We have seen that an equal vertical pressure from below produces a regular dome, - or that, if the dome be broken through, a granite crest is formed, with stratified materials resting against its slopes. But the pressure has often been oblique instead of vertical, and then the slope of the mountain is uneven, with a gradual ascent on one side and an abrupt wall on the other; or in some instances the pressure has been so lateral that the mountain is overturned and lies upon its side, and there are still other cases where one mountain has been tilted over and has fallen upon an adjoining one.

Sometimes, when beds have been torn asunder, one side of them has been forced up above the other; and there are even instances where one side of a mountain has been forced under the surface of the earth, while the other has remained above. Stratified beds of rock are occasionally found which have been so completely capsized, that the layers, which were of course deposited horizontally, now stand on end, side by side, in vertical rows. I remember, after a lecture on some of these extravagances in mountain formations, a friend said to me, not inaptly, -"One can hardly help thinking of these extraordinary contortions as a succession of frantic frolics; the mountains seem like a troop of rollicking boys, hunting one another in and out and up and down in a gigantic game of hide-andseek.”

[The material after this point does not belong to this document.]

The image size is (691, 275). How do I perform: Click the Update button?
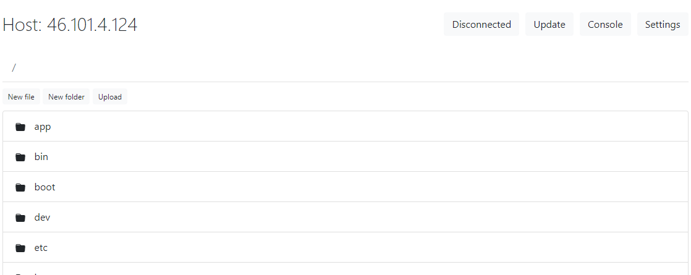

The width of the arch of a mountain depends in a great degree on the thickness and flexibility of the beds of which it is composed. There is not only a great difference in the consistency of stratified material, but every variety in the thickness of the layers, from an inch, and even less, to those measuring from ten or twenty to one hundred feet and more in depth, without marked separation of the successive beds. This is accounted for by the frequent alternations of subsidence and upheaval; the continents having tilted sometimes in one direction, sometimes in another, so that in certain localities there has been much water and large deposits, while elsewhere the water was shallow and the deposits consequently less. Thin and flexible strata have been readily lifted into a sharp, abrupt arch with narrow base, while the thick and rigid beds have been forced up more slowly in a wider arch with broader base.

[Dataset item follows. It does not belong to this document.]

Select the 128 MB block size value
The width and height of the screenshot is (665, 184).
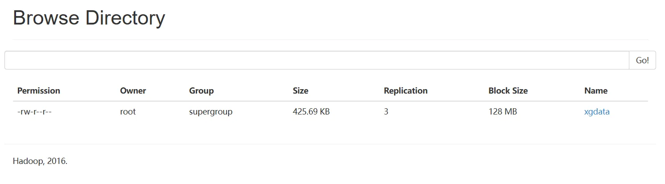pos(503,112)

Table-lands are only long unbroken folds of the earth's surface, raised uniformly and in one direction. It is the same pressure from below, which, when acting with more intense force in one direction, makes a narrow and more abrupt fold, forming a mountain ridge, but, when acting over a wider surface with equal force, produces an extensive uniform elevation. If the pressure be strong enough, it will cause cracks and dislocations at the edges of such a gigantic fold, and then we have table-lands between two mountain-chains, like the Gobi in Asia between the Altai Mountains and the Himalayas, or the table-lands inclosed between the Rocky Mountains and the coast range of the Pacific shore.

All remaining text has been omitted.